A Small JEPA Word Embedding Model

ai
code
jepa
Author

Shon Czinner

Published

April 30, 2026

After my prior blog post about SIGReg, I figured I’d train a small Joint-Embedding Predictive Architecture (JEPA) model to demonstrate it.

The paper “LeWorldModel: Stable End-to-End Joint-Embedding Predictive Architecture from Pixels” (Maes et al. 2026) suggested significantly reducing the complexity of JEPA models by removing stop-gradients, and the exponential-moving-average encoder. This was in the context of world models and planning.

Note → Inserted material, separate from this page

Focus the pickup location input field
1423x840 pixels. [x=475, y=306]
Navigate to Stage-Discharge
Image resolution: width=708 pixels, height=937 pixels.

In this case, I’m applying JEPA to the task of creating word embeddings. Prior methodologies include Word2vec (Mikolov et al. 2013) which uses a log-linear model and negative sampling, MLP next-word prediction (Bengio et al. 2000), applying CCA to small context windows (Dhillon et al. 2011), and training an autoencoder on small context windows (Shao et al. 2025).

We’ll be training a linear JEPA model with SIGReg on a small shakespeare dataset to show that it learns some informative embeddings. In other words, we’ll train an encoder that turns two words into word embeddings, and train a linear predictor that predicts the second word embedding from the first. It would be easy to extend this methodology to non-linear encoders and use larger contexts than single words.

Overview

First we’ll take our dataset and convert it into tokens. For example,

["to", "be", ",", "or", "not", "to", "be"] -> [1, 2, 3, 4, 5, 1, 2]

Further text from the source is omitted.